6 Ve öbür tarafta da durum budur. Eğer kişi günahlarından tövbe edip ömrünün sonuna kadar doğruluğu arzu etmişse, o da doğruluğunun ödülünü alacaktır.
7 Bunlar Rab tarafından fidye ile kurtarılan kimselerdir; evet, bunlar o sonsuz karanlık geceden kurtarılıp çıkarılanlardır; ve böylece onlar ya dururlar, ya da düşerler; çünkü işte onlar iyilik ya da kötülük yapma konusunda kendi kendilerinin yargıçlarıdır.
8 Şimdi, Tanrı’nın emirleri değiştirilemez; bunun için yol hazırlanmıştır ve kim isterse oradan yürüyüp kurtulabilir.
9 Ve şimdi işte oğlum, bugüne kadar günah işlemek pahasına kendini tehlikeye atmış olduğun bu öğretiler konusunda Tanrı’na karşı başka bir suç işleme tehlikesine girme.
10 İlk duruma geri dönüşten söz edildiği için kendinin günahtan mutluluğa geri getirileceğini sanma. İşte sana derim ki, kötülük hiçbir zaman mutluluk olmamıştır.
11 Ve şimdi oğlum, doğal durumlarında, daha doğrusu bedensel durumlarında olan bütün insanlar diyeyim, öd acılığı içindedirler ve kötülüğün bağları ile bağlanmışlardır; onlar bu dünyada Tanrı’sızdırlar ve Tanrı’nın tabiatına karşı gelmişlerdir; bu yüzden onlar mutluluğun tabiatına karşı bir durumdadırlar.

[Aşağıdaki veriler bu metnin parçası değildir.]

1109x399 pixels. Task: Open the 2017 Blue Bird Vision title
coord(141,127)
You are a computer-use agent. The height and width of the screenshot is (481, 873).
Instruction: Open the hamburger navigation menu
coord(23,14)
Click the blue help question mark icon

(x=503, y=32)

12 Ve şimdi işte, ilk duruma dönüş sözünün anlamı, doğal durumda olan bir şeyi alıp onu doğal olmayan bir duruma koymak mıdır, yoksa onu tabiatına karşı olan bir duruma mı koymaktır?
13 Ey benim oğlum, durum böyle değildir; ilk duruma dönüş sözünün anlamı, kötülüğü tekrar kötülük edene ya da bedenseli tekrar bedensel olana ya da şeytanlığı tekrar şeytan olana iade etmektir; iyiyi tekrar iyi olana, doğruyu tekrar doğru olana, âdili tekrar âdil olana, merhameti tekrar merhametli olana geri döndürmektir.
14 Bu yüzden oğlum, kardeşlerine karşı merhametli olmaya özen göster; adaletle hareket et, doğrulukla yargıla ve sürekli olarak iyilik yap; ve eğer bütün bunları yaparsan, o zaman ödülünü alacaksın; evet, merhamet sana tekrar geri verilecektir; adalet sana tekrar geri verilecektir; doğru yargı sana tekrar geri verilecektir; ve sen tekrar iyilikle ödüllendirileceksin.
15 Çünkü gönderdiklerin sana tekrar geri dönüp eski durumuna gelecektir; dolayısıyla eski duruma dönüş sözü günahkârı daha çok suçlayarak onu hiçbir şekilde haklı çıkarmaz.